- **TASK**: When you reach the line containing "1024x710 pixels. At" in the entries below, begin reproducing lines exactly, and stop once the line containing "Collapse the left sidebar panel" is done.

Collected data entries
_ _ _ _ _ _ _
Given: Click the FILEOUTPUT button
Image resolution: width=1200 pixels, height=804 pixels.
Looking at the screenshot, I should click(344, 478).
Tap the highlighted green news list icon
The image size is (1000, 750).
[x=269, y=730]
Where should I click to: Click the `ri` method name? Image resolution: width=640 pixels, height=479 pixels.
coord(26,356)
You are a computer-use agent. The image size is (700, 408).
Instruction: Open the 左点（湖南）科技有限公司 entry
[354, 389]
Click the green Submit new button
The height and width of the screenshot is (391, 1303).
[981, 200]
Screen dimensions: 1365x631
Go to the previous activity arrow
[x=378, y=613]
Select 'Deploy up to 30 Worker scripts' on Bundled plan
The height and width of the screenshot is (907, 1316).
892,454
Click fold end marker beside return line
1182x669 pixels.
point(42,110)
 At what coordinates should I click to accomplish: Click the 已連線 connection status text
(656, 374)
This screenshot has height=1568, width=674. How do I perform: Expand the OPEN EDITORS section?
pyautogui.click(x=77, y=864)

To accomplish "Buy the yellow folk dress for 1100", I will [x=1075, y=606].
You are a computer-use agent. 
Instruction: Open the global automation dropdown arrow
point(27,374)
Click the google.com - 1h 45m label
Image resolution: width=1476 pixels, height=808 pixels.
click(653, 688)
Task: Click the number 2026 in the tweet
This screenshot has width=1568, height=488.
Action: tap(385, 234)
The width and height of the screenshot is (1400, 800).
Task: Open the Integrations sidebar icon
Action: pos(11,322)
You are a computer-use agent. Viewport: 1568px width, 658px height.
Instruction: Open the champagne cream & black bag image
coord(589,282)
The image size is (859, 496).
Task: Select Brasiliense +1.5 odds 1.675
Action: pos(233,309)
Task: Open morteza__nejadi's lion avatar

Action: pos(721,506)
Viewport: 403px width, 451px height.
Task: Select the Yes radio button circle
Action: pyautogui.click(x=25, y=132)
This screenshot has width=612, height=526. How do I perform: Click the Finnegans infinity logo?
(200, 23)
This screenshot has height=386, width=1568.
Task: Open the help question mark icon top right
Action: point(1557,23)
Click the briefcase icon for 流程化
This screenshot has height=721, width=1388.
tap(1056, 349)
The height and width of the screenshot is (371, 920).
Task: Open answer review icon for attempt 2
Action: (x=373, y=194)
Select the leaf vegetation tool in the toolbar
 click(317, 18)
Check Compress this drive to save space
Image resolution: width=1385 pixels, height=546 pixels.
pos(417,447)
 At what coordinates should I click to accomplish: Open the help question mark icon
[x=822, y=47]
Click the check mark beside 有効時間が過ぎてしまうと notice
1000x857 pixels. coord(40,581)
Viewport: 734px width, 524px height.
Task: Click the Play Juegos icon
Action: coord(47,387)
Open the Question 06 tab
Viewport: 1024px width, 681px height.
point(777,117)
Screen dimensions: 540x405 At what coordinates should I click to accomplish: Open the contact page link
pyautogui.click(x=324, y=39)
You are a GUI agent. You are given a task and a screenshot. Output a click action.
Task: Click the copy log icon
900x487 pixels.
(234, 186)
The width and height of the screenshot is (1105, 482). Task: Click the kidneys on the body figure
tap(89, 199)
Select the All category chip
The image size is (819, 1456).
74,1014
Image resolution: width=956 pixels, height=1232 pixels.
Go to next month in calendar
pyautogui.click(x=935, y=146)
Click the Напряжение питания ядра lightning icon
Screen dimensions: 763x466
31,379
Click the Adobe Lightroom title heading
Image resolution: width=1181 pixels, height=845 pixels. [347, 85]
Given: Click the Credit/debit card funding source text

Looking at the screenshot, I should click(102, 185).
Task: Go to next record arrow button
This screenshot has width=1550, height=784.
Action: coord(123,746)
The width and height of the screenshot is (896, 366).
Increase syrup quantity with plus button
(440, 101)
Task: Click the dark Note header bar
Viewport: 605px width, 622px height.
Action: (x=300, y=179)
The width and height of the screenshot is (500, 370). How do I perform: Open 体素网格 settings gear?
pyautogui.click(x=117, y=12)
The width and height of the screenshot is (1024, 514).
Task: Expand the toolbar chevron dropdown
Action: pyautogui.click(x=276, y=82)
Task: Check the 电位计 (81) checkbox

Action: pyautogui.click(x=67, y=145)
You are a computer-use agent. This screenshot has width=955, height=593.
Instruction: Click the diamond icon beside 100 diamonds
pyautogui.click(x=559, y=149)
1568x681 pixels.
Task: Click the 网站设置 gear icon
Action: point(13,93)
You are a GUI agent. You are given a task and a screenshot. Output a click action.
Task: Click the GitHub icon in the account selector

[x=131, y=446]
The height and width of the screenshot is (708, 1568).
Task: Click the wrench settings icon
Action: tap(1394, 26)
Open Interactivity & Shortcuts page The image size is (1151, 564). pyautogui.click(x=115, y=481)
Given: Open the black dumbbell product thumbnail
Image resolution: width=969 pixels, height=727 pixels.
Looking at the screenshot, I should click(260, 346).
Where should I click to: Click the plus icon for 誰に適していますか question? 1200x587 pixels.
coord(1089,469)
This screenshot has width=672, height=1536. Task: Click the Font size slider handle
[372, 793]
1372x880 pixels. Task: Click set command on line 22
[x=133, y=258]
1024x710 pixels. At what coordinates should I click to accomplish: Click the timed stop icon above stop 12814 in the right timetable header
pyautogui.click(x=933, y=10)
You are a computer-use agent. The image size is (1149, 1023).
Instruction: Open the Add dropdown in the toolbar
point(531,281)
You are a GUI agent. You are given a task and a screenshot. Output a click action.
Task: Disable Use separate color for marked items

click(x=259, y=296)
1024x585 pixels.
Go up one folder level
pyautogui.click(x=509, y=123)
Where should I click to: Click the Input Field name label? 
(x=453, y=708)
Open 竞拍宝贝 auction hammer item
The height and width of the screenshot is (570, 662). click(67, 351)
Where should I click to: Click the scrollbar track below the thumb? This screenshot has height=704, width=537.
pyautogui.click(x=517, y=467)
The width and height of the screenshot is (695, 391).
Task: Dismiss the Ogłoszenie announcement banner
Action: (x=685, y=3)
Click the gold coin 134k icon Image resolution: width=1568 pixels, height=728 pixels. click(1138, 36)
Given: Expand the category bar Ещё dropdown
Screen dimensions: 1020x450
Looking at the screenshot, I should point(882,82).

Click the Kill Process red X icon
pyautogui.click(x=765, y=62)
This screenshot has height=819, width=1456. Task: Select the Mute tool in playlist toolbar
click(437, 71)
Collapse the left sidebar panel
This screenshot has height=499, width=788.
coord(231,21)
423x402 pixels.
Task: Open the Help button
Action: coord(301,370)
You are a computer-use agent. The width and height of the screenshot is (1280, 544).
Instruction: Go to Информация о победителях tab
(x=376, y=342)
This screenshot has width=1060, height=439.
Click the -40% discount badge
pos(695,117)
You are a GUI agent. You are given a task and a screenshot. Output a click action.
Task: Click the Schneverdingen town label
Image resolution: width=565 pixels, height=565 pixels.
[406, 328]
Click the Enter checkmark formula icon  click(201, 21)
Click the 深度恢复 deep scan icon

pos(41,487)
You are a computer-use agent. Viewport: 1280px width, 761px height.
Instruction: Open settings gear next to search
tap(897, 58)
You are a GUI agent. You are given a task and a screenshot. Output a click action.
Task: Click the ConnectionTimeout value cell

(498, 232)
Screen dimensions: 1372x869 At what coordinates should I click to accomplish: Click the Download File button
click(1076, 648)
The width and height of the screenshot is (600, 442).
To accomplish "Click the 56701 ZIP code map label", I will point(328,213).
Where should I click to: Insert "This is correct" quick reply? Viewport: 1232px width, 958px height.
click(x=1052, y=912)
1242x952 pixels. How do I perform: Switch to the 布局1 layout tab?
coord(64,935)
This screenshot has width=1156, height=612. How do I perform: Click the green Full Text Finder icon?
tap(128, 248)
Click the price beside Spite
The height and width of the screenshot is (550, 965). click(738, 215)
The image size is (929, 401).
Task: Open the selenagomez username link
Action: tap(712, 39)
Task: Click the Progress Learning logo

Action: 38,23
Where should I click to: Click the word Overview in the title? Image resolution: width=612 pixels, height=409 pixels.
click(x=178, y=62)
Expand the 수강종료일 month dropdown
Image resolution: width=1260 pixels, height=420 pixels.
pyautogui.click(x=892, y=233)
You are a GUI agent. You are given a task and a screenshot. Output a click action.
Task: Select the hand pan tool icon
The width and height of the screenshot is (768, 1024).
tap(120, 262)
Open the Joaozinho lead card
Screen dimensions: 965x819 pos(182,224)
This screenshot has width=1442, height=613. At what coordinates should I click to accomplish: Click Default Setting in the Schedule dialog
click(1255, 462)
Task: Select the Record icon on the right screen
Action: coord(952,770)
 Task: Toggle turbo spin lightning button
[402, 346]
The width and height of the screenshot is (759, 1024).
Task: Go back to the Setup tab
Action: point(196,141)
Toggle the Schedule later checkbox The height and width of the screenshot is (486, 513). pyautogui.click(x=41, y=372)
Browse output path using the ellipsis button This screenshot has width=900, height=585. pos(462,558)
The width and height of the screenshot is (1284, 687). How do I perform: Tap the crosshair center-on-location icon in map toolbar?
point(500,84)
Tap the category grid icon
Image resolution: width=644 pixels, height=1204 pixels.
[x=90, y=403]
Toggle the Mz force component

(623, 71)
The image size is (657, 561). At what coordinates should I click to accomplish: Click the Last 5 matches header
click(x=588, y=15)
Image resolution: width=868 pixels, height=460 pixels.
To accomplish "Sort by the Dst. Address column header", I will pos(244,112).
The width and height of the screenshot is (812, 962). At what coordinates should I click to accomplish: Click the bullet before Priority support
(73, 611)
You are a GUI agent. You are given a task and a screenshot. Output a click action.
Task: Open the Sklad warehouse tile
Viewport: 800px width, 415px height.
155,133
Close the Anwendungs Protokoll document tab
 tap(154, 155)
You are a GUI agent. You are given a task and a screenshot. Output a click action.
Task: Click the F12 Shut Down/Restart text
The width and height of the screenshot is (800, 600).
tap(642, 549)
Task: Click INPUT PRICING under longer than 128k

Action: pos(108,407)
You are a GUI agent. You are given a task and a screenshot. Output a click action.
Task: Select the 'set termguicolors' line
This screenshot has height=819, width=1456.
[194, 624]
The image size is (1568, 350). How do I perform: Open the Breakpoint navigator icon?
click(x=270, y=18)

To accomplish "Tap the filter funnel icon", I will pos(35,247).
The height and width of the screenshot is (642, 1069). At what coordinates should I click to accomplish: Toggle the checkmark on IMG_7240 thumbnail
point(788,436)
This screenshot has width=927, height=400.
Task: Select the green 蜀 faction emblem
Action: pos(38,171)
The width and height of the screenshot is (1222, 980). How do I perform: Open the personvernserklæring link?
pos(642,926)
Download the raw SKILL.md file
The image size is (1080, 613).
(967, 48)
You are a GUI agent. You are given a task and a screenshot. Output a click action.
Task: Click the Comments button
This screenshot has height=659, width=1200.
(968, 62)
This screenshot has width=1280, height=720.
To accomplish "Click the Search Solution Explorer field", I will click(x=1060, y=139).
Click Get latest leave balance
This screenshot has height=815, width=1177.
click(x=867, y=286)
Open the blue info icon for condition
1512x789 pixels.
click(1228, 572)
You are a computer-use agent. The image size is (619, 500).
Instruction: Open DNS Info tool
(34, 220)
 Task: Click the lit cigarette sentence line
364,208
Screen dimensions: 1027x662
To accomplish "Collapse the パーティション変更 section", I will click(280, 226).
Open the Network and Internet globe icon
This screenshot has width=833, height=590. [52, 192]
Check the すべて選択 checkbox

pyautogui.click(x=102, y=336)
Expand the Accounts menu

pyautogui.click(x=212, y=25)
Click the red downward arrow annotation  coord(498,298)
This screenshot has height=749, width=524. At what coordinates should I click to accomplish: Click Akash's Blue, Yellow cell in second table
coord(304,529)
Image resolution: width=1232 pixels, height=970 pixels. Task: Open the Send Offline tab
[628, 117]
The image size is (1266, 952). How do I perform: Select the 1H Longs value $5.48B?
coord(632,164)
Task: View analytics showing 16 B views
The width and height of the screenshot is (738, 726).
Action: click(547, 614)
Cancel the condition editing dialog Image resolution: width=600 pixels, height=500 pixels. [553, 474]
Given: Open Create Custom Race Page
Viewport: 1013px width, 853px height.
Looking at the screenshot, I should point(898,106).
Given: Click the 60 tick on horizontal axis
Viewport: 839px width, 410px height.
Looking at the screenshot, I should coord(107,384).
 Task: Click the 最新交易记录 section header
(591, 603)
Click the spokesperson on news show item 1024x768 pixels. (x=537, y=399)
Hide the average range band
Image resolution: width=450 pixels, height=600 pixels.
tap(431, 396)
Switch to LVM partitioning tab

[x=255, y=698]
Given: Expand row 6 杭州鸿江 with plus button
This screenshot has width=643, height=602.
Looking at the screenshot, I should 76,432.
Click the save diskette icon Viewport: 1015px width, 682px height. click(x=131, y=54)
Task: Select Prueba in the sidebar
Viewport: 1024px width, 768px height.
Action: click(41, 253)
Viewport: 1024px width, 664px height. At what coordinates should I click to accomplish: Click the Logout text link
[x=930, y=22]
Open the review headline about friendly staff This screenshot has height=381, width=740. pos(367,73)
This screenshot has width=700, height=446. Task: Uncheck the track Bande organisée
_ _ _ _ _ _ _
- **SOLUTION TO THE PROBLEM**:
1024x710 pixels. At what coordinates should I click to accomplish: Click the timed stop icon above stop 12814 in the right timetable header
pyautogui.click(x=933, y=10)
You are a computer-use agent. The image size is (1149, 1023).
Instruction: Open the Add dropdown in the toolbar
point(531,281)
You are a GUI agent. You are given a task and a screenshot. Output a click action.
Task: Disable Use separate color for marked items

click(x=259, y=296)
1024x585 pixels.
Go up one folder level
pyautogui.click(x=509, y=123)
Where should I click to: Click the Input Field name label? 
(x=453, y=708)
Open 竞拍宝贝 auction hammer item
The height and width of the screenshot is (570, 662). click(67, 351)
Where should I click to: Click the scrollbar track below the thumb? This screenshot has height=704, width=537.
pyautogui.click(x=517, y=467)
The width and height of the screenshot is (695, 391).
Task: Dismiss the Ogłoszenie announcement banner
Action: (x=685, y=3)
Click the gold coin 134k icon Image resolution: width=1568 pixels, height=728 pixels. click(1138, 36)
Given: Expand the category bar Ещё dropdown
Screen dimensions: 1020x450
Looking at the screenshot, I should point(882,82).

Click the Kill Process red X icon
pyautogui.click(x=765, y=62)
This screenshot has height=819, width=1456. Task: Select the Mute tool in playlist toolbar
click(437, 71)
Collapse the left sidebar panel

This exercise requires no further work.